The premise of the regional strategy that Fain is helping to design, called Bay Adapt, is that rising sea levels will affect all aspects of life. The agency, with no original mandate to take on sea level rise, has had to build a new kind of collaboration between cities, counties, businesses and people. It can use the carrot of grants that include guidance to conform to regional goals. Or it could try to gain a broader mandate to encourage good projects and reject unhelpful ones.
“But we’re not quite there yet,” Fain said.
Absent a directive to force cities and counties to coordinate their levees and other solutions, BCDC is working with community groups around the bay to encourage buy-in.
At the group Nuestra Casa in East Palo Alto, program director Julio Garcia runs classes, workshops and focus groups to help give people a seat at the table in the creation of BCDC’s plan.

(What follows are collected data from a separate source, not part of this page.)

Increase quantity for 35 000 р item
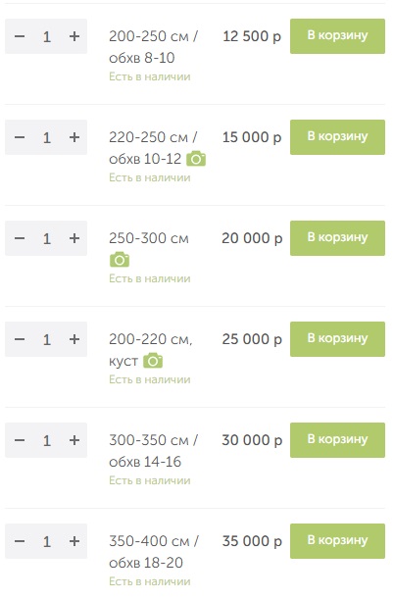Viewport: 394px width, 599px height. pyautogui.click(x=74, y=541)
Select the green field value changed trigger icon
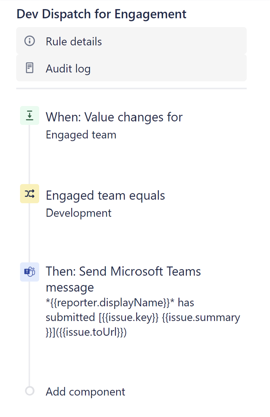Viewport: 270px width, 417px height. pos(29,115)
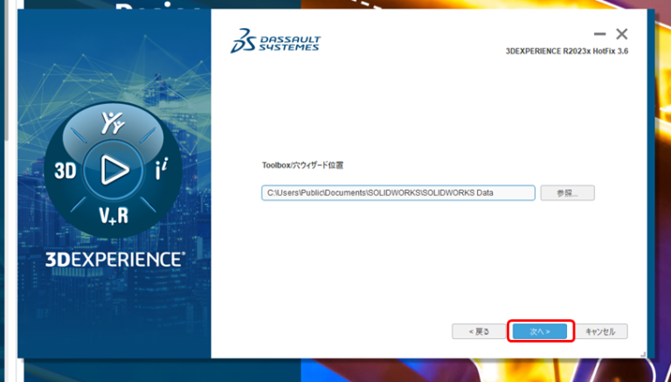Screen dimensions: 671x382
Task: Click the resize grip at dialog corner
Action: (x=643, y=353)
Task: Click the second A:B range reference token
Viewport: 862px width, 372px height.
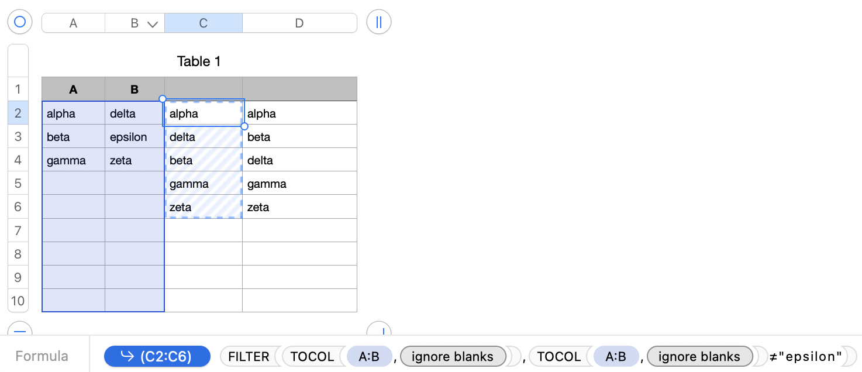Action: point(616,356)
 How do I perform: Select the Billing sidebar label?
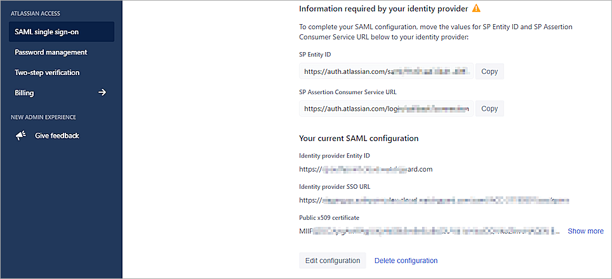[24, 93]
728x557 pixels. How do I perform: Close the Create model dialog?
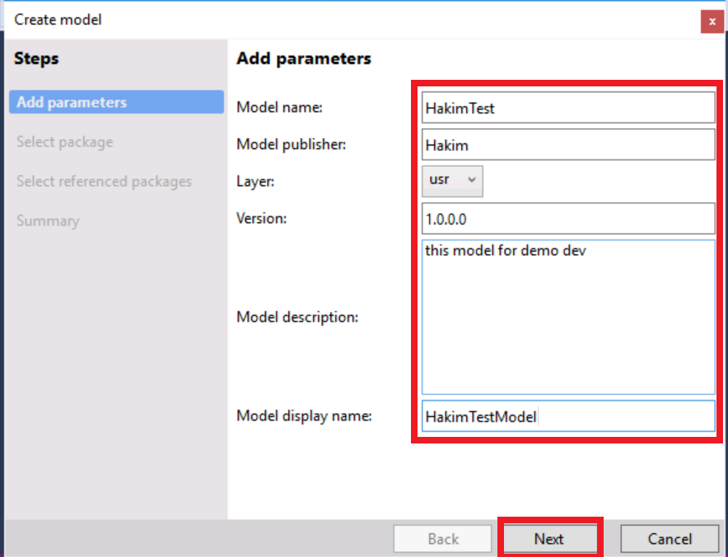coord(712,21)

“If we didn’t have COVID-19, [climate change] is the number one crisis that we are facing,” Garcia said. “As a community of color, people who are workers, it is really important. Because if houses start flooding, where are we going to be moving to?”
The Grewes are both members of the group, where Heleine teaches an environmental justice class.
“I would really love it if more surrounding cities would come together and kind of protect our little city,” Leia Grewe said, during a recent meeting.
Garcia’s concern, as well as Heleine’s and Leia’s, is that the expanded marshlands that can protect the homes here could also drive up housing prices.
“We’ll get moved out to like Stockton, Sacramento,” Leia said. “And I hate that, because when you think about East Palo Alto … a lot of our family members can’t come back. We can’t afford the property here.”
East Palo Alto’s youngest City Council member, 27-year-old Antonio López, says he understands the Grewes’ concerns about gentrification.
“We here, certainly in the city, are fighting for you to stay here and be able to have a voice at the table,” he said. “The levees are just a symbol of us having that fighting chance of staying here.”
López keeps a photo on his phone of San Francisquito Creek, swollen with rainwater, brown with mud, an inch below spilling over into neighborhood streets.
At the same spot the photo was taken, a green steel levee hugs the gentle turns of the creek—a section completed by the San Francisquito Creek Joint Powers Authority in 2019. East Palo Alto, working with the authority, widened the creek channel, rebuilt salt marshes and engineered the levee.
Looking at the photo, “I see the anxiety of flood levels, but I also see opportunity and a reminder of where we need to be,” López said.
Ezra David Romero is a climate reporter for KQED News in San Francisco, California.